(Saved entries)
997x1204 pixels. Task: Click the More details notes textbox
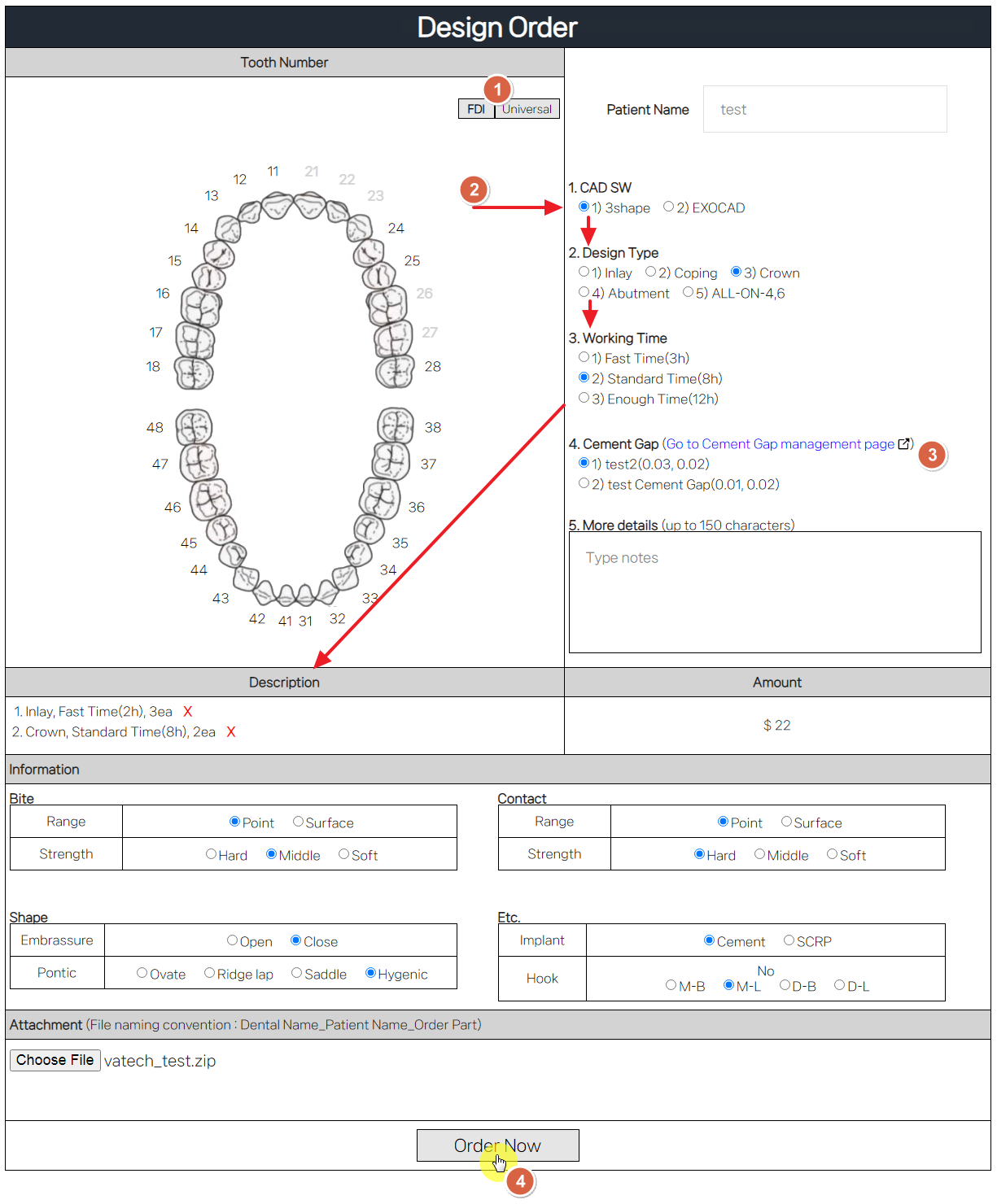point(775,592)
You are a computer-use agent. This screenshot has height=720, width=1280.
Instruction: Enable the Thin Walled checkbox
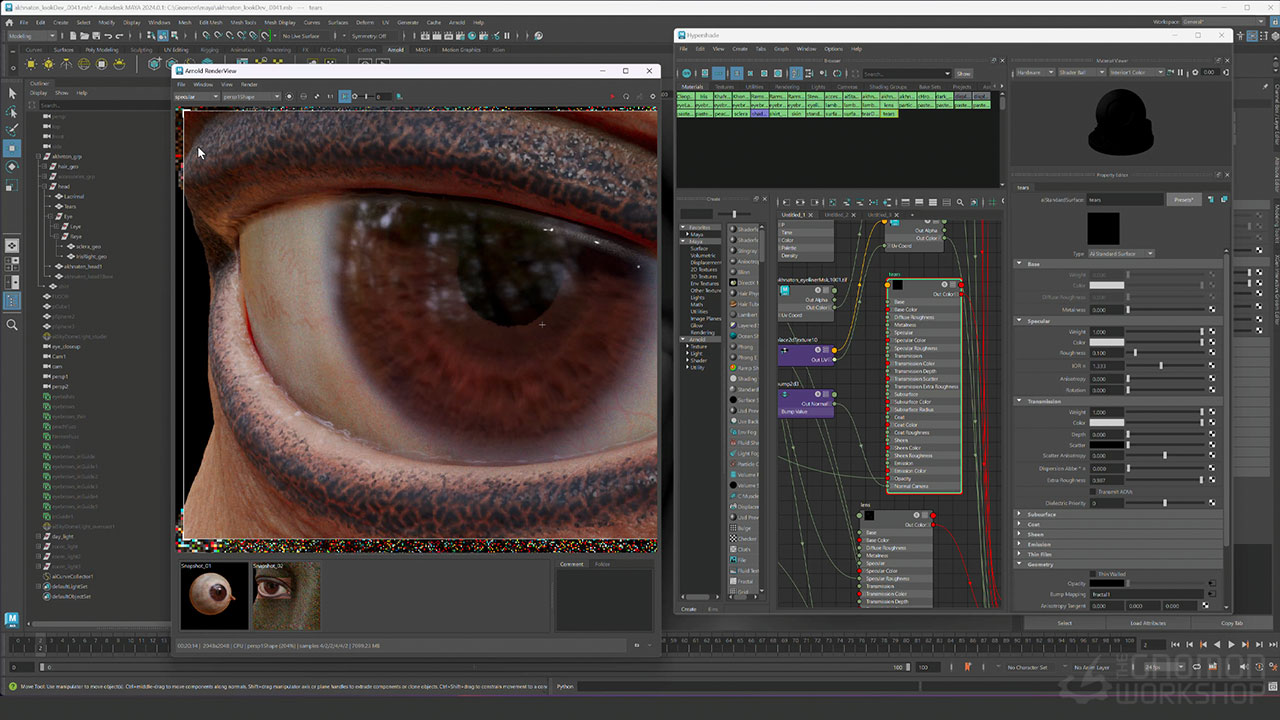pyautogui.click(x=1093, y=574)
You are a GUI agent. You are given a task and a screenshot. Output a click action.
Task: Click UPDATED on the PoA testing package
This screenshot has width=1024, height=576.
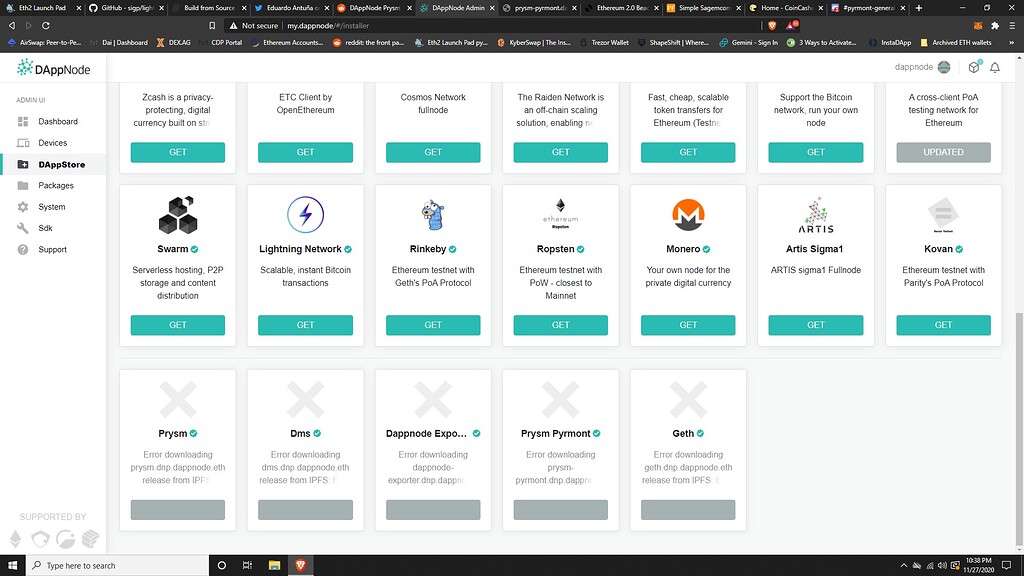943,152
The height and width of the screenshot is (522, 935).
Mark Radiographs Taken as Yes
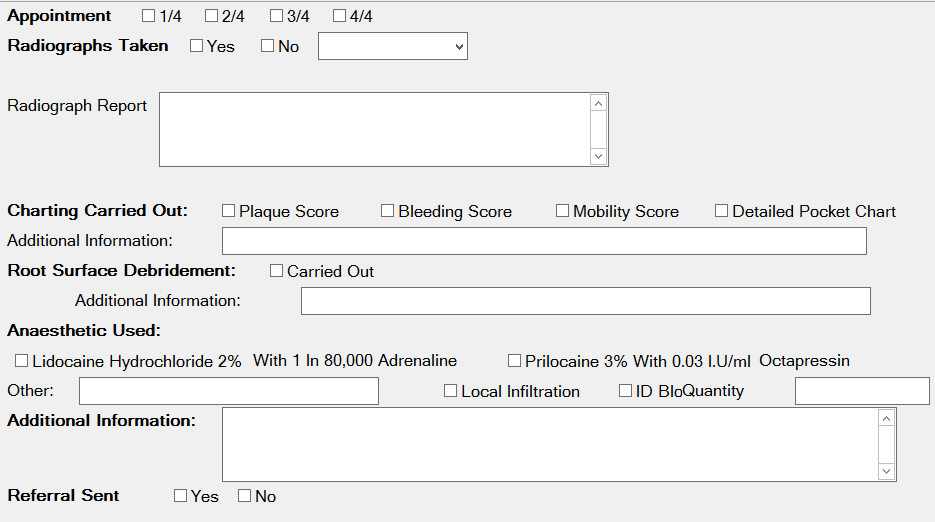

**Problem to solve**
Your response must restate every record above exactly, with each picture omitted.

**Completed task**
997x1204 pixels. Task: Click the More details notes textbox
point(775,592)
You are a computer-use agent. This screenshot has height=720, width=1280.
Instruction: Enable the Thin Walled checkbox
pyautogui.click(x=1093, y=574)
You are a GUI agent. You are given a task and a screenshot. Output a click action.
Task: Click UPDATED on the PoA testing package
This screenshot has width=1024, height=576.
943,152
The height and width of the screenshot is (522, 935).
Mark Radiographs Taken as Yes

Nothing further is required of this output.